Keep in mind, too, that selling '302 is not going to be a simple endeavor. While eye care companies like Novartis (NVS), Allergan (AGN), Sanofi (SNY), and Bausch & Lomb have managed to sell new drug formulations at branded prices despite available generics, often that is in the context of drug life cycle management - the company stops selling a dose/version that is going off patent, switches patients to a patented alternative, and then leaves generic companies scrambling to rebuild the market. For Omeros, I believe it will be far more challenging and expensive, and even if the company finds a marketing partner I do not believe the royalties will be all that generous.

For '103, I see the company getting 15% share of the relevant knee procedure market (roughly 330K procedures), with an ASP of $300 per procedure. That suggests $100 million in potential revenue.

Given the early stage of the remainder of Omeros' pipeline, I would assign $40 million in enterprise value today, but that value could/would clearly go much higher if and when there is encouraging Phase II data on compounds like '721 or '824. At present, I am not assigning specific value to '201 in gyno/urological procedures.

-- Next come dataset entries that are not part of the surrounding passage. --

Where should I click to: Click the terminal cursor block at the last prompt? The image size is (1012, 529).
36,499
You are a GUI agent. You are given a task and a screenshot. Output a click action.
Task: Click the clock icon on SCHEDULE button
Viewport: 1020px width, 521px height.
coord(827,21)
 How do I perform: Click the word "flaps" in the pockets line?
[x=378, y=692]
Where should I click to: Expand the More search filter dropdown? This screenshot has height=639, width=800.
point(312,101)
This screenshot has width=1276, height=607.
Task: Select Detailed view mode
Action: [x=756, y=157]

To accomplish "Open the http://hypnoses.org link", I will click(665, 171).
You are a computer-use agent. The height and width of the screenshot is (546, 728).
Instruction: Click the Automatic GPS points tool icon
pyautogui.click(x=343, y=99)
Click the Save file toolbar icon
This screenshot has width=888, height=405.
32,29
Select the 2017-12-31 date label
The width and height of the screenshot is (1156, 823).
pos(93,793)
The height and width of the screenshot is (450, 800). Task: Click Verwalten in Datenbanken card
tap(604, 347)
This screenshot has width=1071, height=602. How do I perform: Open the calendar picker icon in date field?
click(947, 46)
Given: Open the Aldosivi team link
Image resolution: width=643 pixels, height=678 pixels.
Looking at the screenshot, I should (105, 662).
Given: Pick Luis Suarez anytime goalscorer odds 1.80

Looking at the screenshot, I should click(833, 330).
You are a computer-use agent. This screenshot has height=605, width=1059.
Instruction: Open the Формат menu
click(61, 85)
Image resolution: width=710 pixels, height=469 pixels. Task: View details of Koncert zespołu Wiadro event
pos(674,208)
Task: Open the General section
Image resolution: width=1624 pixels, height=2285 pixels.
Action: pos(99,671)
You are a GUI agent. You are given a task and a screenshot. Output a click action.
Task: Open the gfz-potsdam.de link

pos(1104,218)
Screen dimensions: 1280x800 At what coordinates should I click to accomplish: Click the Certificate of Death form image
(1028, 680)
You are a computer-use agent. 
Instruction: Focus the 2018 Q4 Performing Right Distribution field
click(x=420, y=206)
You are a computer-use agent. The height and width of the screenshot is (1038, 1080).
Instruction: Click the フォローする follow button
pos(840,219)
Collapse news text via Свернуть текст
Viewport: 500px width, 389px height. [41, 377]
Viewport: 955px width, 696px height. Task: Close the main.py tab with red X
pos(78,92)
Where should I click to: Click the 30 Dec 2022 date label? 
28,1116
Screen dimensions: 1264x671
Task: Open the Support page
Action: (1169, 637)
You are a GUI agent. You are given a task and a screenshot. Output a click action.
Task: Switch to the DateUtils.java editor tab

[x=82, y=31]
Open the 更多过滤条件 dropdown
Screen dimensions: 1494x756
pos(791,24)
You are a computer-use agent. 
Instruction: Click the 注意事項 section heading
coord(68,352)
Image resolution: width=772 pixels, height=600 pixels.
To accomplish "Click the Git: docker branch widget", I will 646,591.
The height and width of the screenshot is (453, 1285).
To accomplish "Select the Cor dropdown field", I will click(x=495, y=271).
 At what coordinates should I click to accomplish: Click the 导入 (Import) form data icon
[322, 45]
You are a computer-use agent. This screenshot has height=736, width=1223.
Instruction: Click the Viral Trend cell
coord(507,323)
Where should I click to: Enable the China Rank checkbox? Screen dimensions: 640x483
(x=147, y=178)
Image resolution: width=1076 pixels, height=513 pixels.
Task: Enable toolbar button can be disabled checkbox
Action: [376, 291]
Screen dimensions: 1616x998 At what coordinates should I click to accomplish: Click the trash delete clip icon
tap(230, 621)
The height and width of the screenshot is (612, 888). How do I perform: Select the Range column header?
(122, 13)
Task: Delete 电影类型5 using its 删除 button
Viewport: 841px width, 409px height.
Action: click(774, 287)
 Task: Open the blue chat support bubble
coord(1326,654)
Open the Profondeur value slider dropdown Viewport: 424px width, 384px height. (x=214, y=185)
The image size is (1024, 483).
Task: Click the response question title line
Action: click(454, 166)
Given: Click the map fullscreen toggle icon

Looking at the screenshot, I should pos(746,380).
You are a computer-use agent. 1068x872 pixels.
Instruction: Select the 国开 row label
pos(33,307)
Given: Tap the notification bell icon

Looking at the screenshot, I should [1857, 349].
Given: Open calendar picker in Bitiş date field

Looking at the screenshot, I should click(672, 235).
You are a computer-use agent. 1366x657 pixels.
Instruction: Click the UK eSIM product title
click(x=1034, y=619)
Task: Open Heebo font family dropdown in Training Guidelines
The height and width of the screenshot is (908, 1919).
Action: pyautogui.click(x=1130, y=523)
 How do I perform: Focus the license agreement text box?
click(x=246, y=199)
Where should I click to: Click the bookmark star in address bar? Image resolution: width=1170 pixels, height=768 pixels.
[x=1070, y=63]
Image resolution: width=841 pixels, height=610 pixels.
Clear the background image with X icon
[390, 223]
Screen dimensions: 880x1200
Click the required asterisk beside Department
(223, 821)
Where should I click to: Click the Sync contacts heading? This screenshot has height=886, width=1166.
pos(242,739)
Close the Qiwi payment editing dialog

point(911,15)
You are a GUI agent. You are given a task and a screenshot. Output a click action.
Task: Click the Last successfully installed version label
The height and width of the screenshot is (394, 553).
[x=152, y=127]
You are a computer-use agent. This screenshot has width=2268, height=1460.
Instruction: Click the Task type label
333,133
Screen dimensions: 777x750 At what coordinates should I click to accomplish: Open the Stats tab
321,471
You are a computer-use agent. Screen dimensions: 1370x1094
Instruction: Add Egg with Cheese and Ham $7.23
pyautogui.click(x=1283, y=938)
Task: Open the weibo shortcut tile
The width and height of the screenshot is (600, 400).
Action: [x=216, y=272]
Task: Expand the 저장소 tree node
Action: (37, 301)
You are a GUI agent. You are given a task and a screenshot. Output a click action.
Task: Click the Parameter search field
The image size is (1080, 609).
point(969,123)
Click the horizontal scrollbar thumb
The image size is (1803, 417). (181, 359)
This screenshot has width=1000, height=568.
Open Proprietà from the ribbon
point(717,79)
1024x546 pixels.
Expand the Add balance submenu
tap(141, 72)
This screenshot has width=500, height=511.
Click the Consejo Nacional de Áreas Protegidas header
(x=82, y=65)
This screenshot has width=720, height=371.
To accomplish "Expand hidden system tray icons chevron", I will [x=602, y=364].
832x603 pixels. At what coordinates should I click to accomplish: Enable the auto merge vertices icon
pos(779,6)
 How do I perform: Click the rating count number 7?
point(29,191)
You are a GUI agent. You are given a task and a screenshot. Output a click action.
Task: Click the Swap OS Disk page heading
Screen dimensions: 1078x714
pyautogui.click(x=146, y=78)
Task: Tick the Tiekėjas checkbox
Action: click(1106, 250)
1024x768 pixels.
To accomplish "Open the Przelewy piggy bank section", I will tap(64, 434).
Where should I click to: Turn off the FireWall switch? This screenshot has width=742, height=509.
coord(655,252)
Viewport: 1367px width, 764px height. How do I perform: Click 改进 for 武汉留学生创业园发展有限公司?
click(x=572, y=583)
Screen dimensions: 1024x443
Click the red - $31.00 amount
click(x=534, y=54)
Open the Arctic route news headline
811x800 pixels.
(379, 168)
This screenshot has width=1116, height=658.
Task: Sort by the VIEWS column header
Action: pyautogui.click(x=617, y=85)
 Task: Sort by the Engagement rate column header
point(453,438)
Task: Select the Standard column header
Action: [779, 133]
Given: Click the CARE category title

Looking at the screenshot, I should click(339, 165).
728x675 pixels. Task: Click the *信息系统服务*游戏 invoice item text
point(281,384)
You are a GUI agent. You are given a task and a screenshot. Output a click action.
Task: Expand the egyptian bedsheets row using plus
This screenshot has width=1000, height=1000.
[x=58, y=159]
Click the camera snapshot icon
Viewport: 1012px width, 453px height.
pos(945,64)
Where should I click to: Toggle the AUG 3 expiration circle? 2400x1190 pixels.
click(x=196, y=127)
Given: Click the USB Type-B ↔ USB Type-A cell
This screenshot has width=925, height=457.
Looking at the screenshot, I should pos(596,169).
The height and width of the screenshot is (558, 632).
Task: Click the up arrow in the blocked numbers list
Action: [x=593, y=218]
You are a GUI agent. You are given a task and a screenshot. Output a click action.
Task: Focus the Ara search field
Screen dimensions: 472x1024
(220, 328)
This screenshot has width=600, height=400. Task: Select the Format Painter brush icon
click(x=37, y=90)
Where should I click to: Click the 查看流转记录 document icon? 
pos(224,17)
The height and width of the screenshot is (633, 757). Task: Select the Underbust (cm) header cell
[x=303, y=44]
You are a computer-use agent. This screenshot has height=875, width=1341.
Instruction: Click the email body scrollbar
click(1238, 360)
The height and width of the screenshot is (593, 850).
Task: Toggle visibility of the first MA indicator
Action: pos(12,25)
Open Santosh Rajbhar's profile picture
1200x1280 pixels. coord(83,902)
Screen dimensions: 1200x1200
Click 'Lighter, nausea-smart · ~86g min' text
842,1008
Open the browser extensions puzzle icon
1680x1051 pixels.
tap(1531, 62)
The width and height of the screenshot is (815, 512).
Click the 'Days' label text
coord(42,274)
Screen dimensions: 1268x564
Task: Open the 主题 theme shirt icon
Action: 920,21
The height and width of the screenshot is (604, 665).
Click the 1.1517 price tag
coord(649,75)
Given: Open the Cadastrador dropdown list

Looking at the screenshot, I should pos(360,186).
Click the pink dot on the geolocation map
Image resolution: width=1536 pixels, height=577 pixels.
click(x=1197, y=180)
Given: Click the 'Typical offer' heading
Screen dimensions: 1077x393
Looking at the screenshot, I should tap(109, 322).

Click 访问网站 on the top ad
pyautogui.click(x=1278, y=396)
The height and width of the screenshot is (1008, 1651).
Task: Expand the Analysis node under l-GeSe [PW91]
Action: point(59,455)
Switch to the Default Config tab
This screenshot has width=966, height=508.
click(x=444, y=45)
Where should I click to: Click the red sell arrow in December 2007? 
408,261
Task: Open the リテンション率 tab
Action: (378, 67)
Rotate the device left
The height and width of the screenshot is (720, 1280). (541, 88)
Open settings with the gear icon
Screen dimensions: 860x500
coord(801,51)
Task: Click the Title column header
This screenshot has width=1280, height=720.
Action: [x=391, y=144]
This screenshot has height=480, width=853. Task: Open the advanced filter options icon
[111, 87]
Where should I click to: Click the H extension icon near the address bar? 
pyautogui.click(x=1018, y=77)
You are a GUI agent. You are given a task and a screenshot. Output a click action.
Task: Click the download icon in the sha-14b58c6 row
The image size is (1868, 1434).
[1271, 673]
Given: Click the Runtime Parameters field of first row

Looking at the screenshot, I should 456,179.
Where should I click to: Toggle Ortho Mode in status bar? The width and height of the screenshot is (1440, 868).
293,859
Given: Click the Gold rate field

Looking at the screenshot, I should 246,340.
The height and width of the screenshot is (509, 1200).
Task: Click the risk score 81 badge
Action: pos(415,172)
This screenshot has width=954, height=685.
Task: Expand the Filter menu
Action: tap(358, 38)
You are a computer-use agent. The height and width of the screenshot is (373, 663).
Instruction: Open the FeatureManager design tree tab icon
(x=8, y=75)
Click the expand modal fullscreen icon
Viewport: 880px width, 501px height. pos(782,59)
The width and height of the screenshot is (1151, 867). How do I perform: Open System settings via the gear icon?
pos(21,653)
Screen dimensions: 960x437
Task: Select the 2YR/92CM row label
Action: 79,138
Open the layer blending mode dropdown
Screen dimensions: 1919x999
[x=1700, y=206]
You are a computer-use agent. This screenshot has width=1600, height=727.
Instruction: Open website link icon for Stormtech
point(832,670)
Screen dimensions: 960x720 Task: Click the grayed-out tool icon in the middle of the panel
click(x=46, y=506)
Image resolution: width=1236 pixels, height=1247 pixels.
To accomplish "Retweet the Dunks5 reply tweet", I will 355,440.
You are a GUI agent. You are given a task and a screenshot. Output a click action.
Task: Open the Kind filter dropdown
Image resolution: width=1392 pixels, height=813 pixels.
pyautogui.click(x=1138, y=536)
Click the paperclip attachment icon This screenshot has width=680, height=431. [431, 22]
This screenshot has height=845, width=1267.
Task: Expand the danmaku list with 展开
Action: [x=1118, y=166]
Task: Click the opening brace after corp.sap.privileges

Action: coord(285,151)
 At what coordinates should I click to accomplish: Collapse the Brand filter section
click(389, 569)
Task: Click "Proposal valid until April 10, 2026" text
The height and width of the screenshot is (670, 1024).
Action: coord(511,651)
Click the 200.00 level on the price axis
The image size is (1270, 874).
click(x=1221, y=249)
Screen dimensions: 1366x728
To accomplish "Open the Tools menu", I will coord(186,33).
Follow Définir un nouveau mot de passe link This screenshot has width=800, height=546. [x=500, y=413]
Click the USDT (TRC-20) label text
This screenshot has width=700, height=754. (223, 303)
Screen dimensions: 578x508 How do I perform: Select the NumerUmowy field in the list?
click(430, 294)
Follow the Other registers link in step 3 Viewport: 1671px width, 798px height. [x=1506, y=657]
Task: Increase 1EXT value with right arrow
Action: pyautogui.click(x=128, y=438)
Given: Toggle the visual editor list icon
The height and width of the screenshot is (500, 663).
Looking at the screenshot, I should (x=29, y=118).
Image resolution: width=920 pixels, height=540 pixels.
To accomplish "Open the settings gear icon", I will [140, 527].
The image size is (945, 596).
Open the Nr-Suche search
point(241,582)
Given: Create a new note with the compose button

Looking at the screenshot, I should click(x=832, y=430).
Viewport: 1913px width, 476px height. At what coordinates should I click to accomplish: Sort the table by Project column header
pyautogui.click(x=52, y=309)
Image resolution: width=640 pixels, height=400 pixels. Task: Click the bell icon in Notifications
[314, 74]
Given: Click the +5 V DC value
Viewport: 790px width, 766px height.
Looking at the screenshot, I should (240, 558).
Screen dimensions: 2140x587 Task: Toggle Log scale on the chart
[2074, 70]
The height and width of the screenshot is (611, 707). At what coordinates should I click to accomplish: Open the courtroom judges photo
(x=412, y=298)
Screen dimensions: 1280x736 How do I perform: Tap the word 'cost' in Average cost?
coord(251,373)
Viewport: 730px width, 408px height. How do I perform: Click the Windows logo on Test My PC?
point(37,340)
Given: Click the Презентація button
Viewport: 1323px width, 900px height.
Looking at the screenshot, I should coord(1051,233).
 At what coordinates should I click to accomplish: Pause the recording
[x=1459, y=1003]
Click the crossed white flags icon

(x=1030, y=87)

Feeding those revenue estimates into my model (which incorporates a revenue multiple, the time to achievement of the revenue, and a discount rate), I come up with a per-share value of $4.50 for '302, $1.25 for '103, and $1.10 for the pipeline. In total, then, I believe Omeros shares are worth $6.85 today. While that is higher than the current share price ($5.75), it is not close enough in value to compensate for the risks involved, nor the opportunity cost of owning this stock relative to other biotechs.

The Bottom Line

While I can appreciate the idea of launching relatively simple combination drugs as a means of funding pipeline development, I think Omeros will be hard-pressed to make real money from its late-stage pipeline. At the same time, there's no reason yet to believe that any of the earlier stage drugs actually work - they might or they might not, and we won't really know anything until Phase II data (and even then, it's hardly certain).

In the meantime, I believe Omeros will continue to dilute shareholders to raise the funds it needs to continue developing its pipeline. While I freely acknowledge that other investor and analysts will disagree with these numbers and can generate much higher fair values on the basis of higher revenue assumptions, I'll be bypassing this stock when it comes to my own money.